Location: Palazzo Ducale, Cortile degli Svizzeri 1
Opening times: Monday – Thursday 3pm – 7:30pm / Friday – Sunday 10am – 7: 30pm


FERDINANDO SCIANNA – FESTE RELIGIOSE IN SICILIA

While preparing this exhibition, fifty-seven years after Feste Religiose in Sicilia was published, I realized I have done no more than three or four exhibitions with these images. When I started taking those photographs, leaving Bagheria, I wasn’t even 17, and when the book came out, accompanied by the remarkable preface by Leonardo Sciascia, I was just 21.

It all started from that book: my story as a man and as a photographer.

Since then, in almost sixty years of work and passion, I have made so many books, more than one a year. And I am not talking about “commercial” books, as I call them, created to make a living, I’m only talking about those made to live, a real diary of my obsessions.

And yet I always feel somewhat uncomfortable talking about Feste Religiose in Sicilia.

I was too young, too ignorant. I ended up wondering who took those photographs.

I understood after that talent, which back then was so generously recognized, is a mysterious gift of which you have no merit. Same as having blue or black eyes.

To be a photographer, with tireless obsession, I learned later, by doing it every day for over half a century.

However I know, I’ve always known, that the seeds of what I have done later, both for various topics I’ve come to develop, both for the form of my photographs, can all be found in that small book, as well as in the admiration for photographers and the writers I’ve loved.

The concept of this series of exhibitions, “love”, needs to be shared. Nothing can be expressed and communicated without a grammar and a syntax of love. Photography, however, is a very concrete thing, the most materialistic, I would say, among the languages ​​of modernity.
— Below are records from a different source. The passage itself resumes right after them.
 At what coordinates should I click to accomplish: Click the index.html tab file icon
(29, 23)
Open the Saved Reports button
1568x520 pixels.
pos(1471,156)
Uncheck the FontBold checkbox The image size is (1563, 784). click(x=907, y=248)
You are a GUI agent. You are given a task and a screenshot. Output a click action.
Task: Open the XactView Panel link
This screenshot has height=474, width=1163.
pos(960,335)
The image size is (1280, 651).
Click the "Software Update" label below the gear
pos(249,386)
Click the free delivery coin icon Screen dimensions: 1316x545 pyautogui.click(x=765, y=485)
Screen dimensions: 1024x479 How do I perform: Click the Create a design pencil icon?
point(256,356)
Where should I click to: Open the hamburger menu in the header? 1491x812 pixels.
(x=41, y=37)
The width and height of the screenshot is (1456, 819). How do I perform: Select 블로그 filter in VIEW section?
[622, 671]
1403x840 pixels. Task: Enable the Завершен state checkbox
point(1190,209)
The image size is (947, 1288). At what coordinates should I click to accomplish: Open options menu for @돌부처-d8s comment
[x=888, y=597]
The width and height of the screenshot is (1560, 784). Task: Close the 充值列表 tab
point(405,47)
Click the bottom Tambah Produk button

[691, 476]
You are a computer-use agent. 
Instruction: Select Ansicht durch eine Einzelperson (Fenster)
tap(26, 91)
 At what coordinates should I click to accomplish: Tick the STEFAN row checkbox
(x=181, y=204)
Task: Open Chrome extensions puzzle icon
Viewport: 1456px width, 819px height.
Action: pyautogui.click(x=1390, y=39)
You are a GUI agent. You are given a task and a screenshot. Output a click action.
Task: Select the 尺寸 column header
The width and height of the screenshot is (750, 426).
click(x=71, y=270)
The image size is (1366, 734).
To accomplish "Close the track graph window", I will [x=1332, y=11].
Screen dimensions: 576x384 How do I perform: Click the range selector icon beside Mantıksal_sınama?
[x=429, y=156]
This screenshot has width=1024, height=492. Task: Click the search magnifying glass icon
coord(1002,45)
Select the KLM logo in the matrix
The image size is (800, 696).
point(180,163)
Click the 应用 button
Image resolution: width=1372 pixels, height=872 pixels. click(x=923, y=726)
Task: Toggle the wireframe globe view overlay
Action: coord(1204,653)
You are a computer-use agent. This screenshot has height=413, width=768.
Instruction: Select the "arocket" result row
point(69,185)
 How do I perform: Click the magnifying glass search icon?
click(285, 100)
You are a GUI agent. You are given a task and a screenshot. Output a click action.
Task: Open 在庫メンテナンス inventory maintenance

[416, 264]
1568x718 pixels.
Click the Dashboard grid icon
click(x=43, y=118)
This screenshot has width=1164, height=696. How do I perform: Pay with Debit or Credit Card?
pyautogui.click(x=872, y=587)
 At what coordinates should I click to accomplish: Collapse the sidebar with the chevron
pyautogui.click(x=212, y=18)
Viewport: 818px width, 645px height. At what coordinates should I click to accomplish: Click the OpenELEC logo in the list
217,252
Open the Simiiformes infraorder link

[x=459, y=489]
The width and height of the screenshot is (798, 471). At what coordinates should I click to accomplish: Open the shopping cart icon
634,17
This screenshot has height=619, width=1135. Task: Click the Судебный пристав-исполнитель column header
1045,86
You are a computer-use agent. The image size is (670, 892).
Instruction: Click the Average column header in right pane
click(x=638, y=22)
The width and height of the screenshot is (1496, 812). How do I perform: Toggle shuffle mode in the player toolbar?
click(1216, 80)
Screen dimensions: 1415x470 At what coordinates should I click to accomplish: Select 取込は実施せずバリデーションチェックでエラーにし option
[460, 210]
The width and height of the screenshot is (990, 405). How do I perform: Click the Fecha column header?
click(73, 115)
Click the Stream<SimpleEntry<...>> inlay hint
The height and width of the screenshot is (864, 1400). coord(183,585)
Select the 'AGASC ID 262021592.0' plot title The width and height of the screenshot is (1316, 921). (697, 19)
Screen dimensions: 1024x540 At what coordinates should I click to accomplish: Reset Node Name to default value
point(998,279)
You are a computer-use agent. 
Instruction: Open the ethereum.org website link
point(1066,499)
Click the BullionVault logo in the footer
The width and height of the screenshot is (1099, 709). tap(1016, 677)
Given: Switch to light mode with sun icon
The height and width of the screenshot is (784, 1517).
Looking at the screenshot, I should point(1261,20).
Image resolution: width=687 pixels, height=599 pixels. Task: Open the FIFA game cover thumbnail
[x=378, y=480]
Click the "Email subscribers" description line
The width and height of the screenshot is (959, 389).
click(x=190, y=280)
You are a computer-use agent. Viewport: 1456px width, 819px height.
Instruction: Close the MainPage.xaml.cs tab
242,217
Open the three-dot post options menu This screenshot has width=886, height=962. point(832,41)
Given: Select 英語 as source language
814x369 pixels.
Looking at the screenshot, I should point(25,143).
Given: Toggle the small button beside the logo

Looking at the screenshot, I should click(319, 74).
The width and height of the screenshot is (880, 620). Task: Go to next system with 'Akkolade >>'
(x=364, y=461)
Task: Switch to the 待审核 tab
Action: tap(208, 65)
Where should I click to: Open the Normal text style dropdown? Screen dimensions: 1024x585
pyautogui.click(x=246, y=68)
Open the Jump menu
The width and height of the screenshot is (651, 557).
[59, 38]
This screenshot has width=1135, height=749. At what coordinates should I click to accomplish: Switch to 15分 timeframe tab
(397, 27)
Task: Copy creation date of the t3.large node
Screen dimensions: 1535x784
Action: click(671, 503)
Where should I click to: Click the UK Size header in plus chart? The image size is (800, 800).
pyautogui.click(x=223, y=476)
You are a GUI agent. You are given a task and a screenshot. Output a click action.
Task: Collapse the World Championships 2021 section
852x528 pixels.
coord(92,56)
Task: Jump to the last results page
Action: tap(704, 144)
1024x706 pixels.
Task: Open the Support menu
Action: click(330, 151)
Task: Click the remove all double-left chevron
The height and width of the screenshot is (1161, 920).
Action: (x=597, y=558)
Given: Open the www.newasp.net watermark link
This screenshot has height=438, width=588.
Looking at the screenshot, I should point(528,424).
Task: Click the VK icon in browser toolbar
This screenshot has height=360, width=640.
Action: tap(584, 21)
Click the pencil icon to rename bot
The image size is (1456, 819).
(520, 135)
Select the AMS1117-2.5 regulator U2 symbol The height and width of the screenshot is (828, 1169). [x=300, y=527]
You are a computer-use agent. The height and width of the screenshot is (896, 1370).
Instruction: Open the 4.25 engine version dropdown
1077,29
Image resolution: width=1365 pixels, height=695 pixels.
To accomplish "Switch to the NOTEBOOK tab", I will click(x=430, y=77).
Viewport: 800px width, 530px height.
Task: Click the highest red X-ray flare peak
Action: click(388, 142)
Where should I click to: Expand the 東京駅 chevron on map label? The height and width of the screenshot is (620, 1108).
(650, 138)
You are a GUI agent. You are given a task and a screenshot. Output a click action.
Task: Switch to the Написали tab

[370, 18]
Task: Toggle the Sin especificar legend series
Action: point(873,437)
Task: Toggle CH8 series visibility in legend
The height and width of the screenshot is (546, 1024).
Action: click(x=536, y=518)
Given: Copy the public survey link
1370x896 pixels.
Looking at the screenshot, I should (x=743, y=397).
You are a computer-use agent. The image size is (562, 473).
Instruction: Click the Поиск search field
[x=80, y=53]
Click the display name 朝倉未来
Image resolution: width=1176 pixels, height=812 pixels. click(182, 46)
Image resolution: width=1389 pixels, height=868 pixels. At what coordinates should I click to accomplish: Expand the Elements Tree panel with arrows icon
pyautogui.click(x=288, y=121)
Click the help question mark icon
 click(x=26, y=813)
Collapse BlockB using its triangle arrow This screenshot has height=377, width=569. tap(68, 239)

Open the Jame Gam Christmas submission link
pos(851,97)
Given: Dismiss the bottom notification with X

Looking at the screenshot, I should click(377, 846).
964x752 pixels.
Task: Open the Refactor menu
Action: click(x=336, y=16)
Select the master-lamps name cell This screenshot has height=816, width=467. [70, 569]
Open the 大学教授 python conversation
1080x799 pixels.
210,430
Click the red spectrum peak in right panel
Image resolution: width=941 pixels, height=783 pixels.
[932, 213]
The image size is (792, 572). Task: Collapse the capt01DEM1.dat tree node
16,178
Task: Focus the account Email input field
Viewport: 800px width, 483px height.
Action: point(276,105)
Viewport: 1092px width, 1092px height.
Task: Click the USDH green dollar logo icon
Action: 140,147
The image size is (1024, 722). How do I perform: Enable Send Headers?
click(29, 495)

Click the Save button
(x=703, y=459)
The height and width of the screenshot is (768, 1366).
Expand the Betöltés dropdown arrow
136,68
It looks at concrete things, places, people.

I still remember the ferocious controversy that accompanied the release of that booklet, even a two columns blast on the Osservatore Romano. They were attacking the words of Sciascia, who on a great cultural journey through Giuseppe Pitrè, Serafino Amabile Guastella and his own life experience, showed the hard and absolutely materialistic nature of the way the Sicilians, especially poor Sicilians, live religion, the violence of nature, disease, death. With just one exception, wrote Sciascia: the inconsolable pain of a mother for the death of a betrayed son.

Pain, then, above anything else, even when it comes from love.